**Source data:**
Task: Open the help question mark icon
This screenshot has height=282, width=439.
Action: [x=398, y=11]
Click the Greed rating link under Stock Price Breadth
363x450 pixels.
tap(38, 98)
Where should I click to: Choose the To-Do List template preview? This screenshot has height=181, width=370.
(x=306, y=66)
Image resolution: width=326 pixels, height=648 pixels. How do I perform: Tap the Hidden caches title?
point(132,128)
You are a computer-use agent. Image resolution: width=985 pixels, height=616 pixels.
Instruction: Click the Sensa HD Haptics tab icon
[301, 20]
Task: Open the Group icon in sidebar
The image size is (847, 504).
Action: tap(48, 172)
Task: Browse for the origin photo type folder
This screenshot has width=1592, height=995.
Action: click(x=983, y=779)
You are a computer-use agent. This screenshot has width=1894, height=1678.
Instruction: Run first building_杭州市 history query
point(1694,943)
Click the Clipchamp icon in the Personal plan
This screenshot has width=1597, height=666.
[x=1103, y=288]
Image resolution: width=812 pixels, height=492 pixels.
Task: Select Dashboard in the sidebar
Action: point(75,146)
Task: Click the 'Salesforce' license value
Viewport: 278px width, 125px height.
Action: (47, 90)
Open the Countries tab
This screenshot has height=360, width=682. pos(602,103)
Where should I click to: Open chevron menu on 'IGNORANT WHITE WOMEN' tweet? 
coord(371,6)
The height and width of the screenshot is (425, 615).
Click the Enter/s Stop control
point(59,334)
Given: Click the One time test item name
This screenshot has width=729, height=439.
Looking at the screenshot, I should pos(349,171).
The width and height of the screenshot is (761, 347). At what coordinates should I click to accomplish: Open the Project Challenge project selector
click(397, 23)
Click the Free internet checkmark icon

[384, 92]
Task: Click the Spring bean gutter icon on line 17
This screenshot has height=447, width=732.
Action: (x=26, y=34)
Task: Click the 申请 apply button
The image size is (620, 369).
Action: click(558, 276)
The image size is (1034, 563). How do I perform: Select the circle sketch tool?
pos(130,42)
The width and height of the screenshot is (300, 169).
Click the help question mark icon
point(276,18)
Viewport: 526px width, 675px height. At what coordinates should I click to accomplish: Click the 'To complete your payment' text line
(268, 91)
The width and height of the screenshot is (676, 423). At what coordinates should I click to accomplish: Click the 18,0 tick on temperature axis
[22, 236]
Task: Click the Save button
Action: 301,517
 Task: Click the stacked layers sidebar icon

**What you should do:**
Reproduce every line above verbatim, keeping the original order.

**Reply:**
Task: Open the help question mark icon
This screenshot has height=282, width=439.
Action: [x=398, y=11]
Click the Greed rating link under Stock Price Breadth
363x450 pixels.
tap(38, 98)
Where should I click to: Choose the To-Do List template preview? This screenshot has height=181, width=370.
(x=306, y=66)
Image resolution: width=326 pixels, height=648 pixels. How do I perform: Tap the Hidden caches title?
point(132,128)
You are a computer-use agent. Image resolution: width=985 pixels, height=616 pixels.
Instruction: Click the Sensa HD Haptics tab icon
[301, 20]
Task: Open the Group icon in sidebar
The image size is (847, 504).
Action: tap(48, 172)
Task: Browse for the origin photo type folder
This screenshot has width=1592, height=995.
Action: click(x=983, y=779)
You are a computer-use agent. This screenshot has width=1894, height=1678.
Instruction: Run first building_杭州市 history query
point(1694,943)
Click the Clipchamp icon in the Personal plan
This screenshot has width=1597, height=666.
[x=1103, y=288]
Image resolution: width=812 pixels, height=492 pixels.
Task: Select Dashboard in the sidebar
Action: point(75,146)
Task: Click the 'Salesforce' license value
Viewport: 278px width, 125px height.
Action: (47, 90)
Open the Countries tab
This screenshot has height=360, width=682. pos(602,103)
Where should I click to: Open chevron menu on 'IGNORANT WHITE WOMEN' tweet? 
coord(371,6)
The height and width of the screenshot is (425, 615).
Click the Enter/s Stop control
point(59,334)
Given: Click the One time test item name
This screenshot has width=729, height=439.
Looking at the screenshot, I should pos(349,171).
The width and height of the screenshot is (761, 347). At what coordinates should I click to accomplish: Open the Project Challenge project selector
click(397, 23)
Click the Free internet checkmark icon

[384, 92]
Task: Click the Spring bean gutter icon on line 17
This screenshot has height=447, width=732.
Action: (x=26, y=34)
Task: Click the 申请 apply button
The image size is (620, 369).
Action: click(558, 276)
The image size is (1034, 563). How do I perform: Select the circle sketch tool?
pos(130,42)
The width and height of the screenshot is (300, 169).
Click the help question mark icon
point(276,18)
Viewport: 526px width, 675px height. At what coordinates should I click to accomplish: Click the 'To complete your payment' text line
(268, 91)
The width and height of the screenshot is (676, 423). At what coordinates should I click to accomplish: Click the 18,0 tick on temperature axis
[22, 236]
Task: Click the Save button
Action: 301,517
 Task: Click the stacked layers sidebar icon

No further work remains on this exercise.